Re: [OPE-L] how will they COPE?

From: Jerry Levy (Gerald_A_Levy@MSN.COM)
Date: Sat Sep 02 2006 - 17:01:16 EDT

If I were to respond in published form to certain perspectives
expressed by advocates of the TSSI of Marx's value theory,
it would not highlight their use of the V = 0 assumption -- an
assumption which they attempted to _impose_ upon Marx's theory
in an effort (ironically) to defend it from the critique of Steedman
et al. (The source of that assumption in the debates in
recent decades on Marx's value theory can be traced back, btw,
to '3' in 'Appendix D' of Sraffa's  _Production of Commodities by
Means of Commodities_ [CUP, p. 94]).

Rather, I would reply  to two recently-expressed perspectives:

Firstly, I would subject Alan Freeman's perspective on pluralism
(published at the New SPACE site: to critique.  His
conception that "pluralism is about ideas, not people" is, in my view,
one-sided and _anti_-pluralist (and, in context, apologetic): pluralism is
about ideas _and_ people.  If pluralism is to be _practiced_ than the
Freeman conception _must_ be emphatically rejected.  Imagine a feminist
or an anti-racist or a humanist saying that racism or sexism or humanism
was "about ideas, not people".  Hard to imagine, isn't it?  Imagine a
_materialist_ saying that, yet that's what Freeman claims to be.
Imagine someone saying "socialism is about ideas, not people".  Absurd,
isn't it?

Secondly, I would raise (as Gary and David L have done) the question
of dogmatism as it relates to the TSSI.   I would focus, I think, on the
transformation and perversion of the 11th thesis on Feuerbach:

"The philosophers have only *interpreted* the world, in various
ways: the point, however, is to *change it"
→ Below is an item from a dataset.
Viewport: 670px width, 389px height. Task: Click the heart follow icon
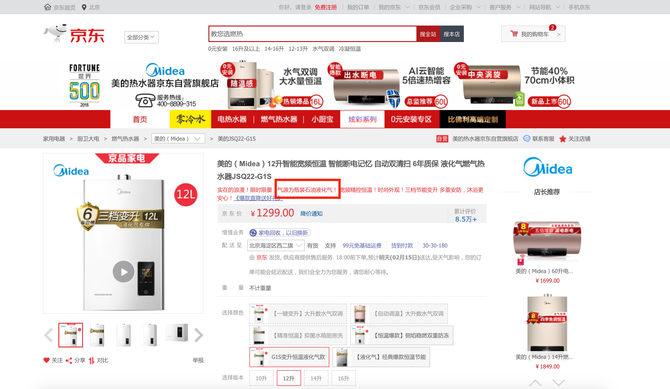click(x=47, y=360)
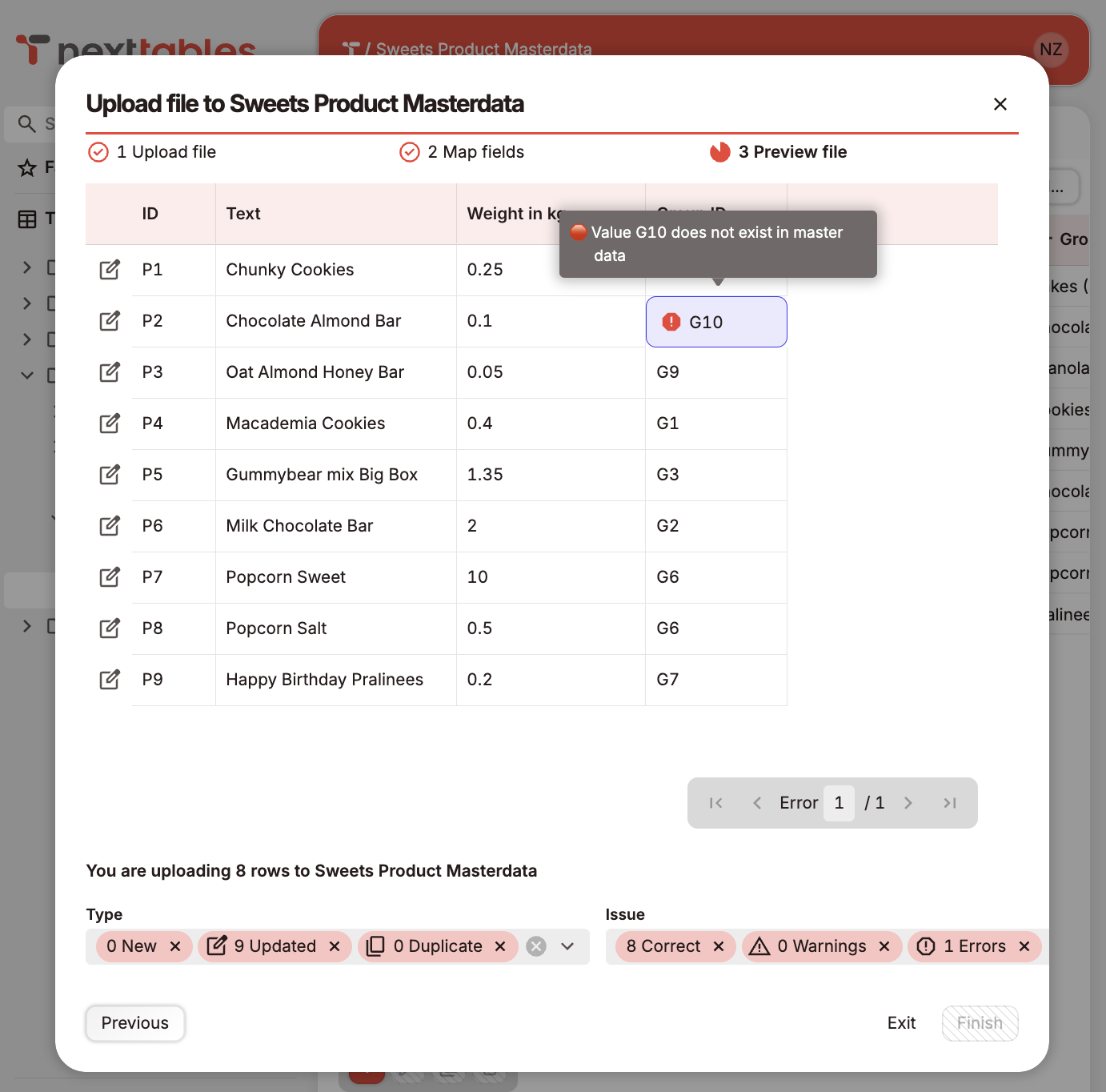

"The economists have changed Marx, in various ways: the point
is to interpret him -- correctly."

Is there any better example showing the meaning of dogmatism
in the history of Marxism?   In this new slogan -- what I call the "dogmatic
thesis" -- "the point" is no longer to interpret and change _the world_,
now it is to interpret _Marx_ "correctly".    There is thus a change in
focus from the _subject_ of "the world" to Marx's thought  (which, by any
standard, is only one small part of that larger subject).  And, instead
of _changing_ the subject (the world), the focus becomes merely
hermeneutic (interpretation).  I think I would also highlight how _none_
of the other advocates of the TSSI have challenged Freeman on his
one-sided and erroneous conception of pluralism _or_ Kliman on the
dogmatic thesis: this is symptomatic in my view of an unprincipled
combination and a  degenerate and disingenuous research program and

I would not submit such a contribution to _COPE_, of course. A more
appropriate forum, though, might be _Post-Autistic Economics Review_  since these questions are very much related to the
concerns of that journal.

Please do note that there is not a single word above about the
personalities of Freeman and Kliman: all criticism above is directed
at their stated and published perspectives.